• [Action item]:
Since each line must match the original, copy out the records with no differences at all.

[Pixel coordinate grounding data]
# # #
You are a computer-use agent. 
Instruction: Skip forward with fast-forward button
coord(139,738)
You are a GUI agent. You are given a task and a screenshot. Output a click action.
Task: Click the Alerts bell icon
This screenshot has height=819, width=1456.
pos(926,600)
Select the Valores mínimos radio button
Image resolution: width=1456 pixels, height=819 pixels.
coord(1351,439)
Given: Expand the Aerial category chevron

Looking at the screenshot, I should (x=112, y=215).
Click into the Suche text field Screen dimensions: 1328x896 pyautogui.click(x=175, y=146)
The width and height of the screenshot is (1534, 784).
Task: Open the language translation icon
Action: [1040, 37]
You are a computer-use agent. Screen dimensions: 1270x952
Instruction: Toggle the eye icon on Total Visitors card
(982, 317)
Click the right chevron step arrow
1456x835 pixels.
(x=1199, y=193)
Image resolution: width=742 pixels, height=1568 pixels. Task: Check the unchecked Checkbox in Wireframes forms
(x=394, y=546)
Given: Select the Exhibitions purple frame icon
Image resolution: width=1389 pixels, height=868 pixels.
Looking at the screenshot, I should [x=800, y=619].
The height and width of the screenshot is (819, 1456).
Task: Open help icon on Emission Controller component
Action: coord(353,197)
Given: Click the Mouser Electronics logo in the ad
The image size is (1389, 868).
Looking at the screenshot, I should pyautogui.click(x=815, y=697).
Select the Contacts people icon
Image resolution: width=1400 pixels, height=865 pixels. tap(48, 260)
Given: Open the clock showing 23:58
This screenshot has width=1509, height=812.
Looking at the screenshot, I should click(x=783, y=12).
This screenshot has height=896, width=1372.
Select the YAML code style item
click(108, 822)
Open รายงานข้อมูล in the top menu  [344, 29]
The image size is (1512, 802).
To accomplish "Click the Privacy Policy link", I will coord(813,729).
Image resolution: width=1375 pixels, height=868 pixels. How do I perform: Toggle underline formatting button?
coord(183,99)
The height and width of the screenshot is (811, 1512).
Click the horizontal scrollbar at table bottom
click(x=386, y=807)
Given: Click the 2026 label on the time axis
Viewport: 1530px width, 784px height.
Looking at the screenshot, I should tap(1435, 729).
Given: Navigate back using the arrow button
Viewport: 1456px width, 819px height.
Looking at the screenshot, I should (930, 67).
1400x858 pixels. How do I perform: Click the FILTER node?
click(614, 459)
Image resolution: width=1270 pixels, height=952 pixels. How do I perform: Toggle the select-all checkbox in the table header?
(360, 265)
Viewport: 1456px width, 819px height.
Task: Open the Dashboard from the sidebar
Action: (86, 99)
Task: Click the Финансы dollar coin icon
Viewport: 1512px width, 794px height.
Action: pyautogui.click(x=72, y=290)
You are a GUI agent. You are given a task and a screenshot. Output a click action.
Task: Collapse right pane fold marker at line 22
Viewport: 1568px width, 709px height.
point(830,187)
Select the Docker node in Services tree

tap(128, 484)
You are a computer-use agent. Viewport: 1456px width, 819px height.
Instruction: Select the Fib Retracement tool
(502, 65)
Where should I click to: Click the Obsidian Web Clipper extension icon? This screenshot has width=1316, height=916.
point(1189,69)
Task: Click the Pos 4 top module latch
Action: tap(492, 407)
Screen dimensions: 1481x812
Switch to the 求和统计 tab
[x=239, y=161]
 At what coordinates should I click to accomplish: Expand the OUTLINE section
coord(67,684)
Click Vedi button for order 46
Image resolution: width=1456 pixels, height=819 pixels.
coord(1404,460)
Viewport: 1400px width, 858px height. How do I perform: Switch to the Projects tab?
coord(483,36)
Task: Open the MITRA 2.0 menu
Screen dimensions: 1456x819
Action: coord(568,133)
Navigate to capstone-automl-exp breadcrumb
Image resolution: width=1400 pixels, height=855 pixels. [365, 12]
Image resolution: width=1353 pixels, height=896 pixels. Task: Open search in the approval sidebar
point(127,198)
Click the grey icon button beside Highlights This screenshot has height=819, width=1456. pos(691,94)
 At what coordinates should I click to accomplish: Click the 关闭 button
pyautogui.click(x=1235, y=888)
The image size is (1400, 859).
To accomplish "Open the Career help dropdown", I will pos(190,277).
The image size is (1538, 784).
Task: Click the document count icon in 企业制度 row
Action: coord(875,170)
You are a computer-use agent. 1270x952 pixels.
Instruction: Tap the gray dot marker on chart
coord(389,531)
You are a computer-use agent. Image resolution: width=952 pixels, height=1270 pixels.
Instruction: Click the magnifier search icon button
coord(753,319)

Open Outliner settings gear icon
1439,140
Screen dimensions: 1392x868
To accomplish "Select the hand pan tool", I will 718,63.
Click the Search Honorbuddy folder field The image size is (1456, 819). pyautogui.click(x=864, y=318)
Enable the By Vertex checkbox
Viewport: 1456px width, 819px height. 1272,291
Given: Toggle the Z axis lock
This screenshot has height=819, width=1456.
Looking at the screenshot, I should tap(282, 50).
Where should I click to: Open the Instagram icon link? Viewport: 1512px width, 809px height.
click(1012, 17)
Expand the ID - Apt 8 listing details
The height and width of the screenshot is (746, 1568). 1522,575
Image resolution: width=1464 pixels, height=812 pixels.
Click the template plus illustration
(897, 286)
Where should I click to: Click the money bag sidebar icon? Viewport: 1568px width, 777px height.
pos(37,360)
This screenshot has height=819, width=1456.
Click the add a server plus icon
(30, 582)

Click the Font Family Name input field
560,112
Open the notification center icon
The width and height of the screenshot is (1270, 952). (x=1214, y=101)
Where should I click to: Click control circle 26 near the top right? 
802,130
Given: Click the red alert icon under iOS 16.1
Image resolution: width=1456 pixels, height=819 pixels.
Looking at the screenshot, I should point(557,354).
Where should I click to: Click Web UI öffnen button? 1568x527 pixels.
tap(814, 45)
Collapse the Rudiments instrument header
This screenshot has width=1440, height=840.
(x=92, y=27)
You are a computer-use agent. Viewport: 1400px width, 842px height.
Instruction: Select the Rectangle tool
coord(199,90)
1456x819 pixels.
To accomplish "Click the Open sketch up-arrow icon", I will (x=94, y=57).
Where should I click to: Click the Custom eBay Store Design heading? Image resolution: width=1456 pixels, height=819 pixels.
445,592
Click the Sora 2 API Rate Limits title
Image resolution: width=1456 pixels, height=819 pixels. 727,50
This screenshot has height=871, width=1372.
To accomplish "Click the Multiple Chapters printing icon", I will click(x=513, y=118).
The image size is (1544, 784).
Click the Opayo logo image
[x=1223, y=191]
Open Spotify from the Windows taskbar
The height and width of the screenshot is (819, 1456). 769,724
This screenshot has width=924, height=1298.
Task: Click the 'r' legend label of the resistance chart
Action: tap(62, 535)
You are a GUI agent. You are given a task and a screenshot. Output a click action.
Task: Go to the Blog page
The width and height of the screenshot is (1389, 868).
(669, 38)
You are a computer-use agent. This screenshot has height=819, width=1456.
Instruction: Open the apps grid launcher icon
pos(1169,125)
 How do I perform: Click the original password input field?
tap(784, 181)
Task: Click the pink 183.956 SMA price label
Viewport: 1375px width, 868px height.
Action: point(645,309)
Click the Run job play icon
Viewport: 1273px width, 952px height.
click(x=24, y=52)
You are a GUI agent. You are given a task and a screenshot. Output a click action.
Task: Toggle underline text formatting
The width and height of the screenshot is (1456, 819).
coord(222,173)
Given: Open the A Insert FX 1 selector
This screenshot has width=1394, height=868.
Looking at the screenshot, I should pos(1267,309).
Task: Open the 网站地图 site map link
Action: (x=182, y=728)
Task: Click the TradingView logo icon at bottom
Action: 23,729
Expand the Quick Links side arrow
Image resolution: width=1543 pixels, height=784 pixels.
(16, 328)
# # #
• [Written response]:
You are a computer-use agent. 
Instruction: Skip forward with fast-forward button
coord(139,738)
You are a GUI agent. You are given a task and a screenshot. Output a click action.
Task: Click the Alerts bell icon
This screenshot has height=819, width=1456.
pos(926,600)
Select the Valores mínimos radio button
Image resolution: width=1456 pixels, height=819 pixels.
coord(1351,439)
Given: Expand the Aerial category chevron

Looking at the screenshot, I should (x=112, y=215).
Click into the Suche text field Screen dimensions: 1328x896 pyautogui.click(x=175, y=146)
The width and height of the screenshot is (1534, 784).
Task: Open the language translation icon
Action: [1040, 37]
You are a computer-use agent. Screen dimensions: 1270x952
Instruction: Toggle the eye icon on Total Visitors card
(982, 317)
Click the right chevron step arrow
1456x835 pixels.
(x=1199, y=193)
Image resolution: width=742 pixels, height=1568 pixels. Task: Check the unchecked Checkbox in Wireframes forms
(x=394, y=546)
Given: Select the Exhibitions purple frame icon
Image resolution: width=1389 pixels, height=868 pixels.
Looking at the screenshot, I should [x=800, y=619].
The height and width of the screenshot is (819, 1456).
Task: Open help icon on Emission Controller component
Action: coord(353,197)
Given: Click the Mouser Electronics logo in the ad
The image size is (1389, 868).
Looking at the screenshot, I should pyautogui.click(x=815, y=697).
Select the Contacts people icon
Image resolution: width=1400 pixels, height=865 pixels. tap(48, 260)
Given: Open the clock showing 23:58
This screenshot has width=1509, height=812.
Looking at the screenshot, I should click(x=783, y=12).
This screenshot has height=896, width=1372.
Select the YAML code style item
click(108, 822)
Open รายงานข้อมูล in the top menu  [344, 29]
The image size is (1512, 802).
To accomplish "Click the Privacy Policy link", I will coord(813,729).
Image resolution: width=1375 pixels, height=868 pixels. How do I perform: Toggle underline formatting button?
coord(183,99)
The height and width of the screenshot is (811, 1512).
Click the horizontal scrollbar at table bottom
click(x=386, y=807)
Given: Click the 2026 label on the time axis
Viewport: 1530px width, 784px height.
Looking at the screenshot, I should tap(1435, 729).
Given: Navigate back using the arrow button
Viewport: 1456px width, 819px height.
Looking at the screenshot, I should (930, 67).
1400x858 pixels. How do I perform: Click the FILTER node?
click(614, 459)
Image resolution: width=1270 pixels, height=952 pixels. How do I perform: Toggle the select-all checkbox in the table header?
(360, 265)
Viewport: 1456px width, 819px height.
Task: Open the Dashboard from the sidebar
Action: (86, 99)
Task: Click the Финансы dollar coin icon
Viewport: 1512px width, 794px height.
Action: pyautogui.click(x=72, y=290)
You are a GUI agent. You are given a task and a screenshot. Output a click action.
Task: Collapse right pane fold marker at line 22
Viewport: 1568px width, 709px height.
point(830,187)
Select the Docker node in Services tree

tap(128, 484)
You are a computer-use agent. Viewport: 1456px width, 819px height.
Instruction: Select the Fib Retracement tool
(502, 65)
Where should I click to: Click the Obsidian Web Clipper extension icon? This screenshot has width=1316, height=916.
point(1189,69)
Task: Click the Pos 4 top module latch
Action: tap(492, 407)
Screen dimensions: 1481x812
Switch to the 求和统计 tab
[x=239, y=161]
 At what coordinates should I click to accomplish: Expand the OUTLINE section
coord(67,684)
Click Vedi button for order 46
Image resolution: width=1456 pixels, height=819 pixels.
coord(1404,460)
Viewport: 1400px width, 858px height. How do I perform: Switch to the Projects tab?
coord(483,36)
Task: Open the MITRA 2.0 menu
Screen dimensions: 1456x819
Action: coord(568,133)
Navigate to capstone-automl-exp breadcrumb
Image resolution: width=1400 pixels, height=855 pixels. [365, 12]
Image resolution: width=1353 pixels, height=896 pixels. Task: Open search in the approval sidebar
point(127,198)
Click the grey icon button beside Highlights This screenshot has height=819, width=1456. pos(691,94)
 At what coordinates should I click to accomplish: Click the 关闭 button
pyautogui.click(x=1235, y=888)
The image size is (1400, 859).
To accomplish "Open the Career help dropdown", I will pos(190,277).
The image size is (1538, 784).
Task: Click the document count icon in 企业制度 row
Action: coord(875,170)
You are a computer-use agent. 1270x952 pixels.
Instruction: Tap the gray dot marker on chart
coord(389,531)
You are a computer-use agent. Image resolution: width=952 pixels, height=1270 pixels.
Instruction: Click the magnifier search icon button
coord(753,319)

Open Outliner settings gear icon
1439,140
Screen dimensions: 1392x868
To accomplish "Select the hand pan tool", I will 718,63.
Click the Search Honorbuddy folder field The image size is (1456, 819). pyautogui.click(x=864, y=318)
Enable the By Vertex checkbox
Viewport: 1456px width, 819px height. 1272,291
Given: Toggle the Z axis lock
This screenshot has height=819, width=1456.
Looking at the screenshot, I should tap(282, 50).
Where should I click to: Open the Instagram icon link? Viewport: 1512px width, 809px height.
click(1012, 17)
Expand the ID - Apt 8 listing details
The height and width of the screenshot is (746, 1568). 1522,575
Image resolution: width=1464 pixels, height=812 pixels.
Click the template plus illustration
(897, 286)
Where should I click to: Click the money bag sidebar icon? Viewport: 1568px width, 777px height.
pos(37,360)
This screenshot has height=819, width=1456.
Click the add a server plus icon
(30, 582)

Click the Font Family Name input field
560,112
Open the notification center icon
The width and height of the screenshot is (1270, 952). (x=1214, y=101)
Where should I click to: Click control circle 26 near the top right? 
802,130
Given: Click the red alert icon under iOS 16.1
Image resolution: width=1456 pixels, height=819 pixels.
Looking at the screenshot, I should point(557,354).
Where should I click to: Click Web UI öffnen button? 1568x527 pixels.
tap(814, 45)
Collapse the Rudiments instrument header
This screenshot has width=1440, height=840.
(x=92, y=27)
You are a computer-use agent. Viewport: 1400px width, 842px height.
Instruction: Select the Rectangle tool
coord(199,90)
1456x819 pixels.
To accomplish "Click the Open sketch up-arrow icon", I will (x=94, y=57).
Where should I click to: Click the Custom eBay Store Design heading? Image resolution: width=1456 pixels, height=819 pixels.
445,592
Click the Sora 2 API Rate Limits title
Image resolution: width=1456 pixels, height=819 pixels. 727,50
This screenshot has height=871, width=1372.
To accomplish "Click the Multiple Chapters printing icon", I will click(x=513, y=118).
The image size is (1544, 784).
Click the Opayo logo image
[x=1223, y=191]
Open Spotify from the Windows taskbar
The height and width of the screenshot is (819, 1456). 769,724
This screenshot has width=924, height=1298.
Task: Click the 'r' legend label of the resistance chart
Action: tap(62, 535)
You are a GUI agent. You are given a task and a screenshot. Output a click action.
Task: Go to the Blog page
The width and height of the screenshot is (1389, 868).
(669, 38)
You are a computer-use agent. This screenshot has height=819, width=1456.
Instruction: Open the apps grid launcher icon
pos(1169,125)
 How do I perform: Click the original password input field?
tap(784, 181)
Task: Click the pink 183.956 SMA price label
Viewport: 1375px width, 868px height.
Action: point(645,309)
Click the Run job play icon
Viewport: 1273px width, 952px height.
click(x=24, y=52)
You are a GUI agent. You are given a task and a screenshot. Output a click action.
Task: Toggle underline text formatting
The width and height of the screenshot is (1456, 819).
coord(222,173)
Given: Open the A Insert FX 1 selector
This screenshot has width=1394, height=868.
Looking at the screenshot, I should pos(1267,309).
Task: Open the 网站地图 site map link
Action: (x=182, y=728)
Task: Click the TradingView logo icon at bottom
Action: 23,729
Expand the Quick Links side arrow
Image resolution: width=1543 pixels, height=784 pixels.
(16, 328)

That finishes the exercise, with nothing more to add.